▸ Input data
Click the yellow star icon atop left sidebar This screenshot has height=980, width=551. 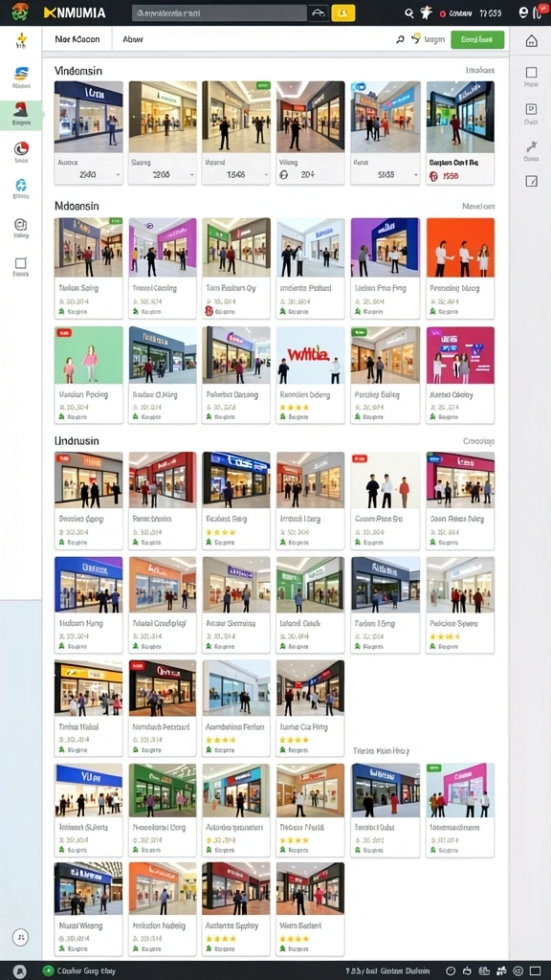[21, 39]
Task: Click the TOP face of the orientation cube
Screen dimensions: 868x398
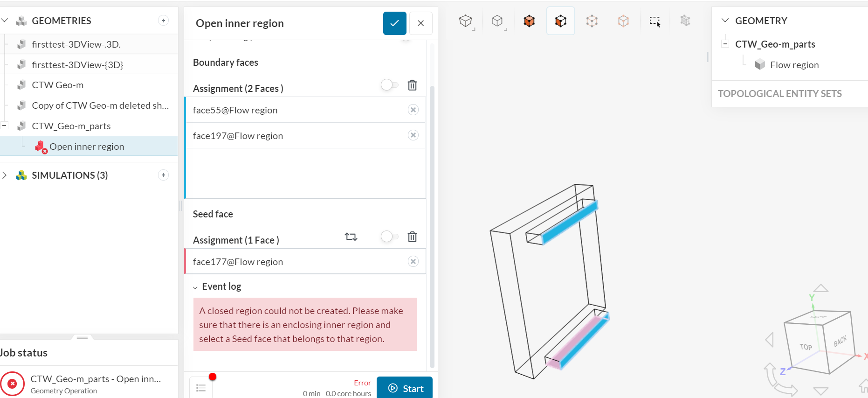Action: click(806, 347)
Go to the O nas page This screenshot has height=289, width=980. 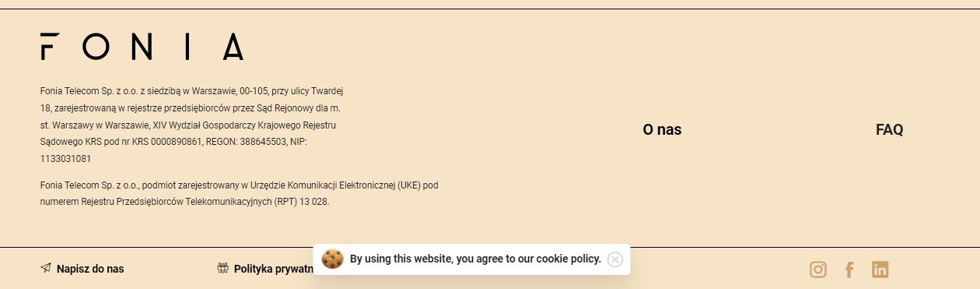click(662, 130)
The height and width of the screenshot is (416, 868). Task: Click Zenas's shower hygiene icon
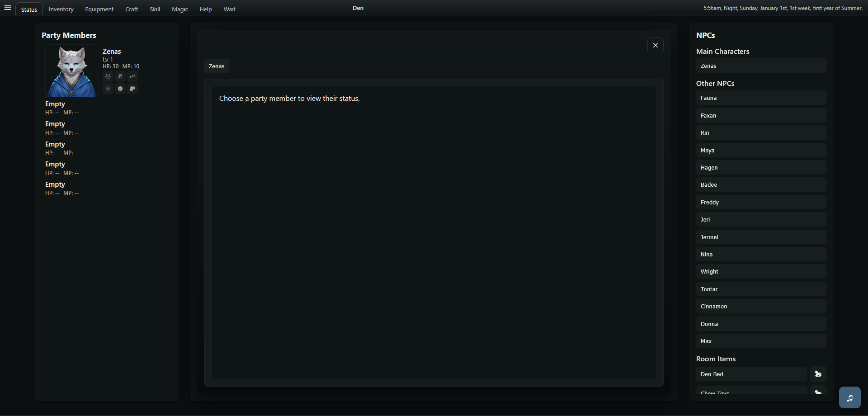120,76
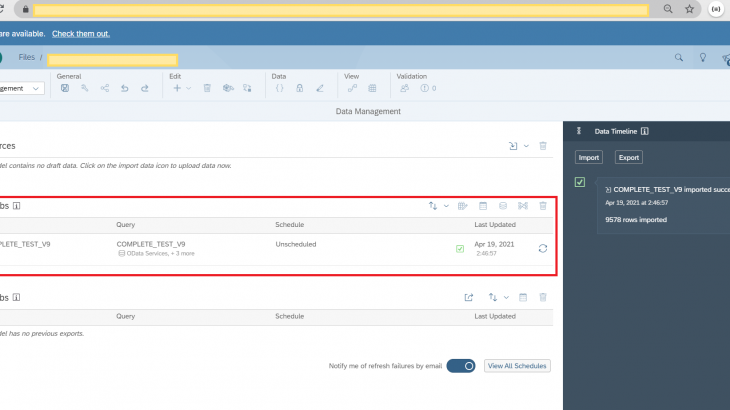The image size is (730, 410).
Task: Click the delete trash icon in Edit toolbar
Action: [x=207, y=88]
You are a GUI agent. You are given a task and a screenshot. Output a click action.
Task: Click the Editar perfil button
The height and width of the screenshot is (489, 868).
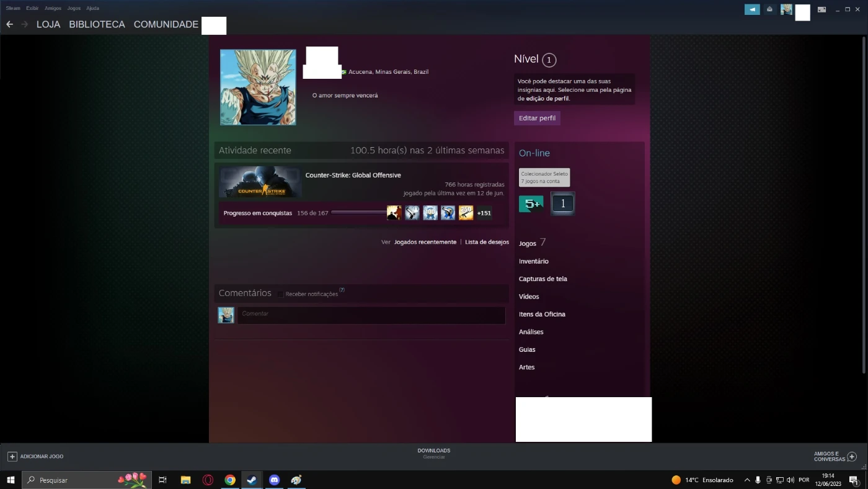537,118
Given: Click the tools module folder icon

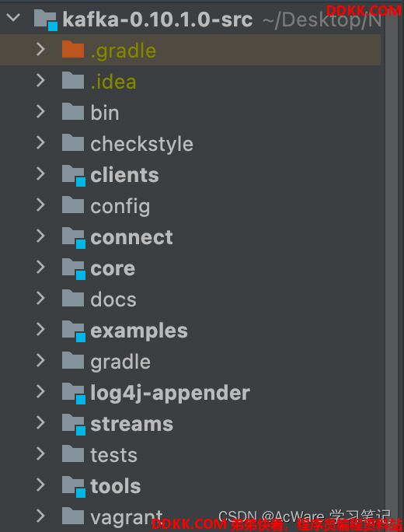Looking at the screenshot, I should click(x=74, y=487).
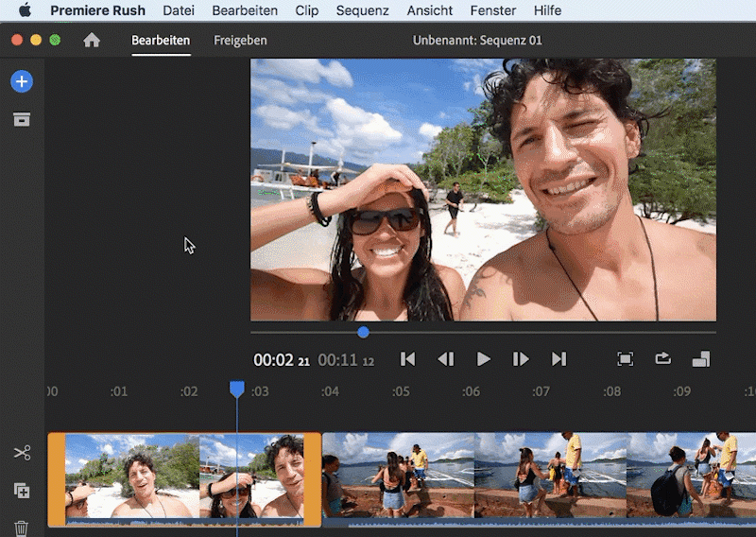Open the aspect ratio options
This screenshot has height=537, width=756.
(x=700, y=359)
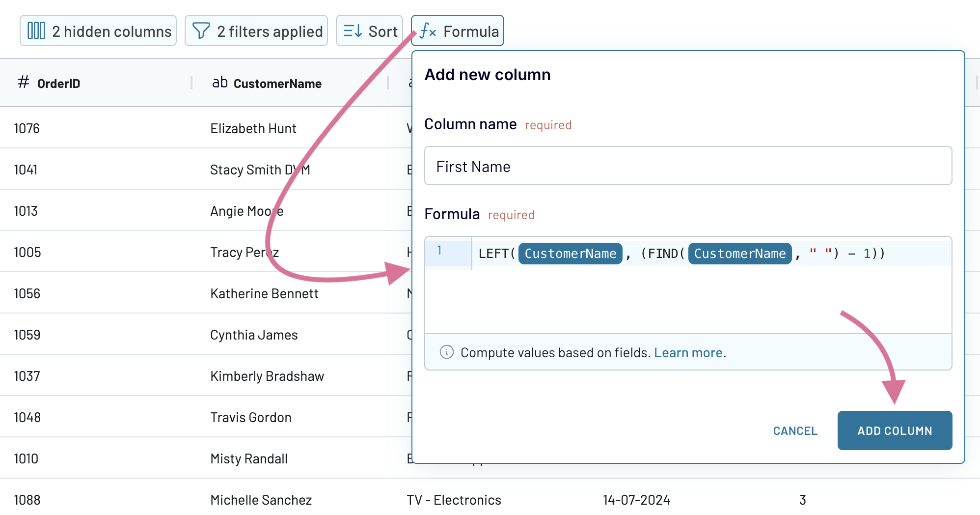
Task: Click the hidden columns icon
Action: 37,30
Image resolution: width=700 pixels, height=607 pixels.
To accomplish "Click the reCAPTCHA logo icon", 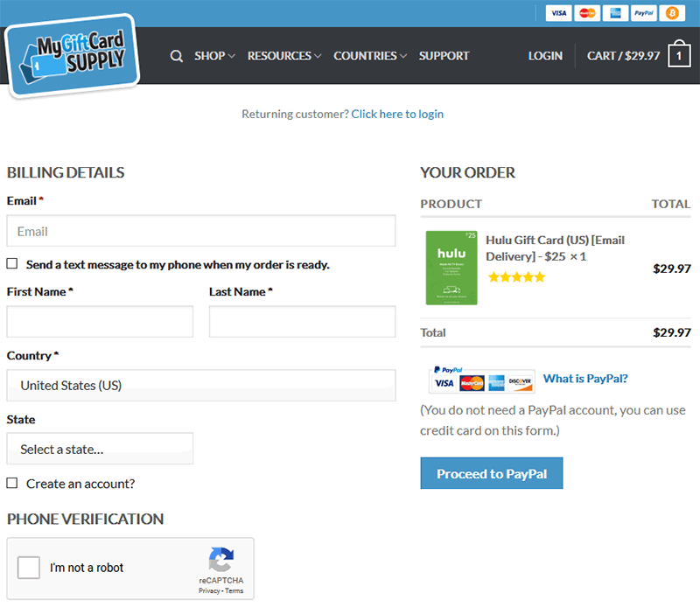I will point(221,559).
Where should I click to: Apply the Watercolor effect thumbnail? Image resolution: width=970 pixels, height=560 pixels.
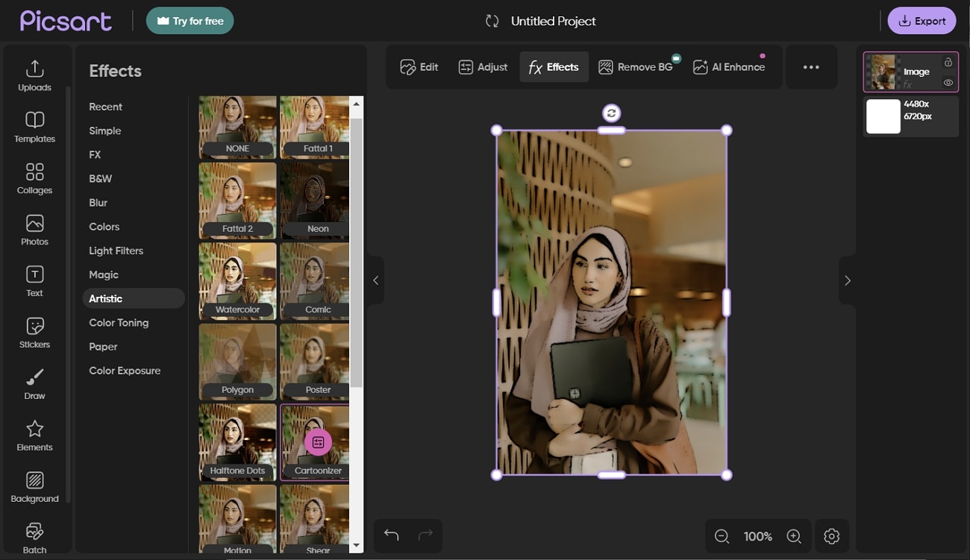[237, 281]
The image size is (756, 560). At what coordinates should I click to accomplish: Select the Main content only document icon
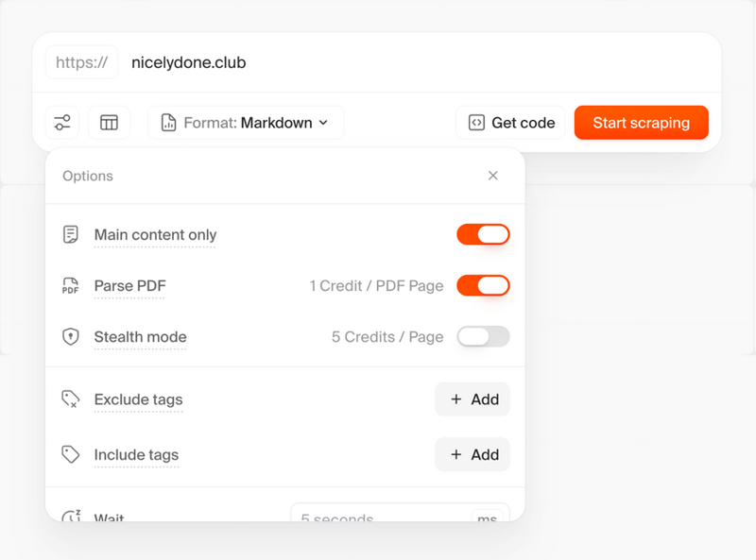click(x=70, y=234)
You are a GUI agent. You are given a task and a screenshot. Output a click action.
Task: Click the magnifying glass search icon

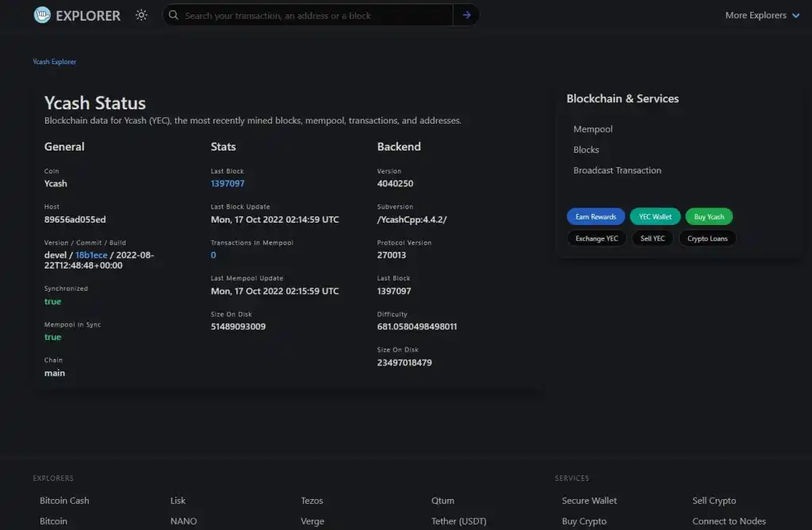(x=174, y=15)
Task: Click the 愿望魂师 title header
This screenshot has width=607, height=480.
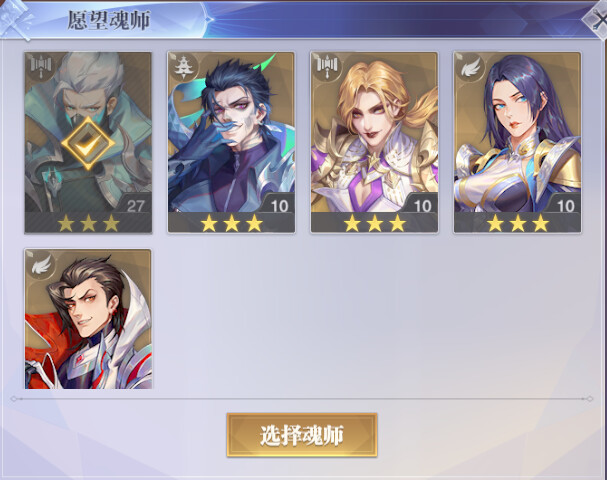Action: [109, 20]
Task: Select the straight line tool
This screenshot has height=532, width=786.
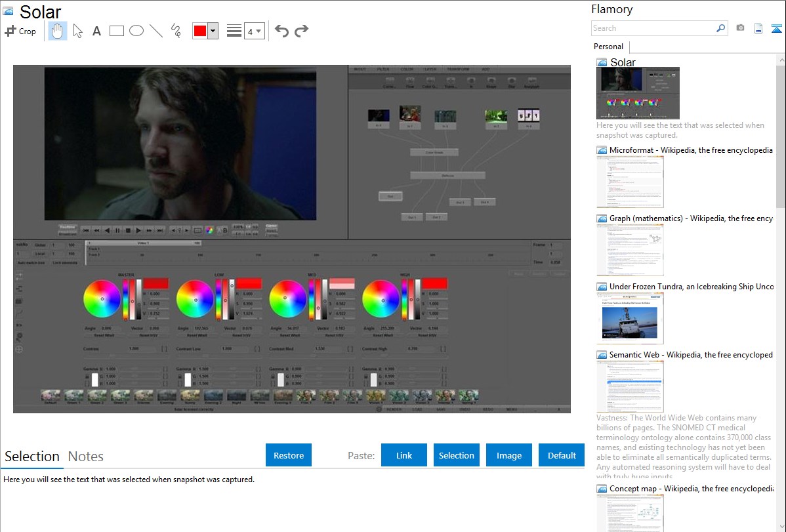Action: pos(156,31)
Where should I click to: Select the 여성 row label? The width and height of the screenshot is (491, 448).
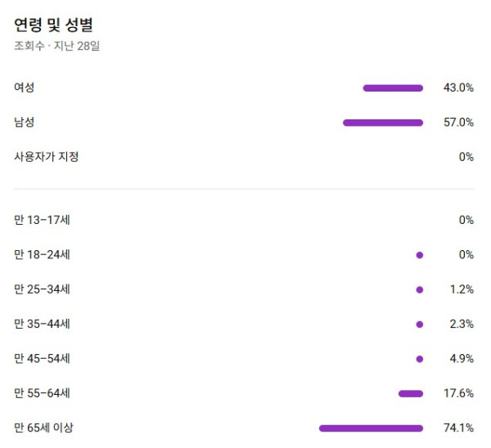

▸ Exercise details
Restate word for word the lines from the one with "Task: Click the 愿望魂师 title header" to the end of the material, both included. Do not include the pictures.

▸ Answer box
Task: Click the 愿望魂师 title header
This screenshot has width=607, height=480.
Action: [109, 20]
Task: Select the straight line tool
This screenshot has height=532, width=786.
Action: pos(156,31)
Where should I click to: Select the 여성 row label? The width and height of the screenshot is (491, 448).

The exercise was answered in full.